## REQUIRED WORK:
Go through the records below line by line, counting those that contain the word "click"; answer with the count only.
**** DATA IN THIS EXERCISE ****
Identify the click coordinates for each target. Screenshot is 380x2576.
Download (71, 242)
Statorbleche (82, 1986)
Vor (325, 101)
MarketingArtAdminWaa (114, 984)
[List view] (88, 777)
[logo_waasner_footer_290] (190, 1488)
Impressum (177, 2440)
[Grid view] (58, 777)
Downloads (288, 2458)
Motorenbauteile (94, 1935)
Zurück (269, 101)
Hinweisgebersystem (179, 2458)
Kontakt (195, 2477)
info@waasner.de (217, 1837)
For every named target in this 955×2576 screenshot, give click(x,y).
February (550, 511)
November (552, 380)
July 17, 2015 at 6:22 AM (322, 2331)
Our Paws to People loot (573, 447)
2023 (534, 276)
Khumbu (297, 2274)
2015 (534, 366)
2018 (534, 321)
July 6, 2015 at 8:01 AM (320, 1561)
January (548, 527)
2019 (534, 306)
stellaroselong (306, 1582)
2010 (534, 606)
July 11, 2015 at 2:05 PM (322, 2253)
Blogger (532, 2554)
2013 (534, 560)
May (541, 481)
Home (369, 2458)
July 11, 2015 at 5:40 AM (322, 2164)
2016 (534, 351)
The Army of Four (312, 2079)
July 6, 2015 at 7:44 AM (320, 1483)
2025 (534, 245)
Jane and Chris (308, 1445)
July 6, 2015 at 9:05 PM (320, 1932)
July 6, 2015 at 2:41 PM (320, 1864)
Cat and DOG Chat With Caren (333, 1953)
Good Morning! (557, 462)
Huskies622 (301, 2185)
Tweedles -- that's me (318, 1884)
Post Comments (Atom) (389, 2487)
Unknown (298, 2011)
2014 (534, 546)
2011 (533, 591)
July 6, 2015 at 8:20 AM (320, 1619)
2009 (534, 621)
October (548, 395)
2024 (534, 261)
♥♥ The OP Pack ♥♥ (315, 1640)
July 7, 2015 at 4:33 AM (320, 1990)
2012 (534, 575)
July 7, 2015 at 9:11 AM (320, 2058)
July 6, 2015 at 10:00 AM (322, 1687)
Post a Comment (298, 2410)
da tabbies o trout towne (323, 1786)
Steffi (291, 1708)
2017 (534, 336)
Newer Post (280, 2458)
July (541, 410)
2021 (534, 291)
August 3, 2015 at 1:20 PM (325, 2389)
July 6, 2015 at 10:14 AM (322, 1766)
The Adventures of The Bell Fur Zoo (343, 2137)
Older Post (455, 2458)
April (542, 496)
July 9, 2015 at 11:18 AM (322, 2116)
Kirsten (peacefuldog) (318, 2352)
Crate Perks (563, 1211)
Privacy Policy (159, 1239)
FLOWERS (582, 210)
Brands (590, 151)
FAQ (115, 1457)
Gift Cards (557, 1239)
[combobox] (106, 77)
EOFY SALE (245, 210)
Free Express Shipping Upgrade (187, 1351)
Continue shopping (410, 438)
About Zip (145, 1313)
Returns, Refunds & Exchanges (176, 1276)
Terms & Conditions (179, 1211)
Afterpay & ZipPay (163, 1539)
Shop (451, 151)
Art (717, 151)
****
## ANSWER TO THIS EXERCISE:
2